Warrnambool has received two heritage grants, sharing in more than $1 million worth of new grants to protect and conserve heritage across Victoria, Member for Western Victoria, Gayle Tierney announced today.
The Warrnambool City Council will receive $13,600 for the conservation of cannon and artillery pieces in Warrnambool.
Ms Tierney said these pieces, located at the Botanic Gardens and at the Lady Bay Lighthouse complex are of state significance.
“This conservation project will include moving the cannon under cover and placing a replica carriage under each cannon.
“Before this is done it is necessary for the carriages to be x-rayed and examined to identify weak points to ensure that no damage occurs when they are lifted,” Ms Tierney said.
$5,500 will also be contributed towards the Flagstaff Hill Maritime Village (FHMV) Warrnambool Mechanics Institute Collection.
Ms Tierney said FHMV holds the collection of the Warrnambool Mechanics’ Institute in three different locations on its site.
“The Mechanics’ Institute opened in 1871, was demolished in the 1960s and was one of the oldest in Victoria.
“FHMV intends to create a new storage area and bring the collection together in one place which will greatly facilitate access and research.
“The collection consists of books and archives dating from the 1850s to 1959s.
“Some of the books are rare and valuable but it is unclear as to their relevance to the history of Warrnambool or Victoria,” Ms Tierney said.
Additionally, $4,000 has also been allocated in a separate grant for a significance assessment of the Uebergang Family Collection at Allansford Cheese World Museum.
These grants are part of the Brumby Government’s 2008-09 heritage grants program, under its four-year, $20 million strategy, Victoria’s Heritage: Strengthening our communities.
Planning Minister Justin Madden said the latest round of grants included funding for 77 community projects to conserve, manage and interpret significant heritage places, objects and collections.
“The Brumby Government’s is taking action to support the local custodians who care for Victoria’s heritage, and work very hard to share it with the wider community,’’ Mr Madden said.
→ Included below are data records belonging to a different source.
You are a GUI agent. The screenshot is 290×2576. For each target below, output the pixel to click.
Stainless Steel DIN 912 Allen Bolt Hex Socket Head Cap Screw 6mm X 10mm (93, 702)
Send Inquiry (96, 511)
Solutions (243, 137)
“Without the dedication of these passionate people, Victoria’s heritage would be worse off, so it’s important they receive support and recognition,” he added.
Other heritage grants announced include:
• Camperdown: $18,000 for structural repairs to the State heritage-listed Clock Tower; and $5,000 for a significance assessment of the Camperdown Museum collection.
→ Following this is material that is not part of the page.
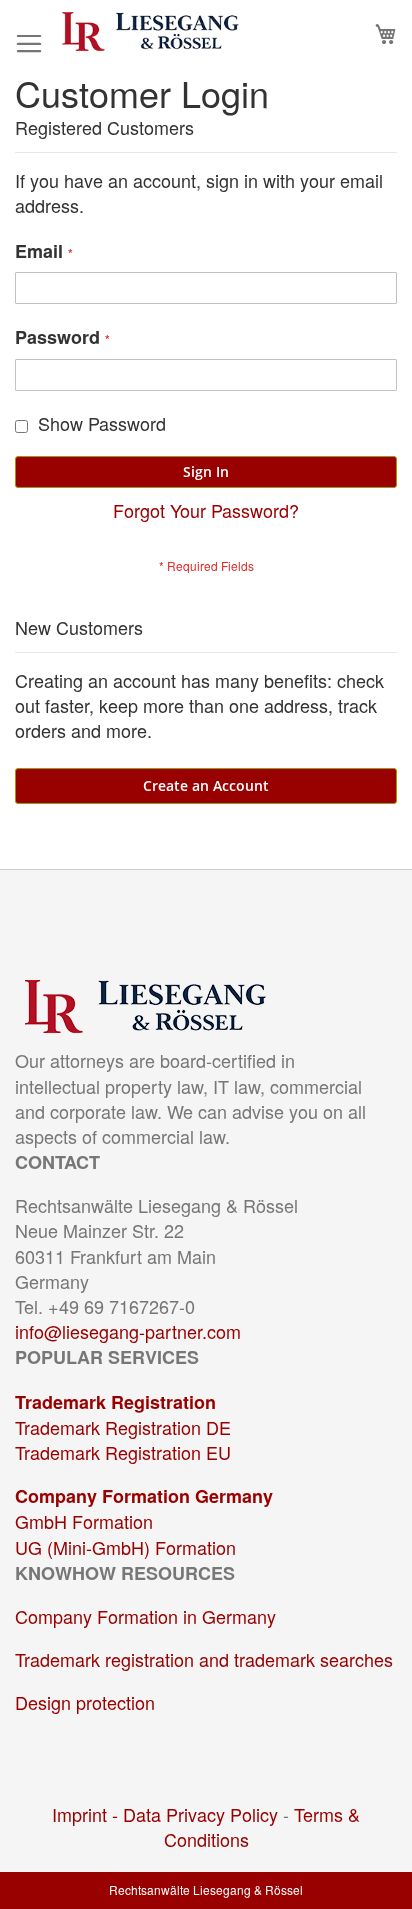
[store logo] (150, 31)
• Casterton: $21,000 for a new roof for the Former Court House, now a regional community centre; and $5,000 for a significance assessment of the Casterton Historical Society collection.
• Hamilton: $5,000 for a significance assessment of the Pastoral Museum collection.
• Portland: $100,000 for restumping and reflooring of the Former Drill Hall; and $10,000 for interpretive displays at the 1886 Rocket Shed.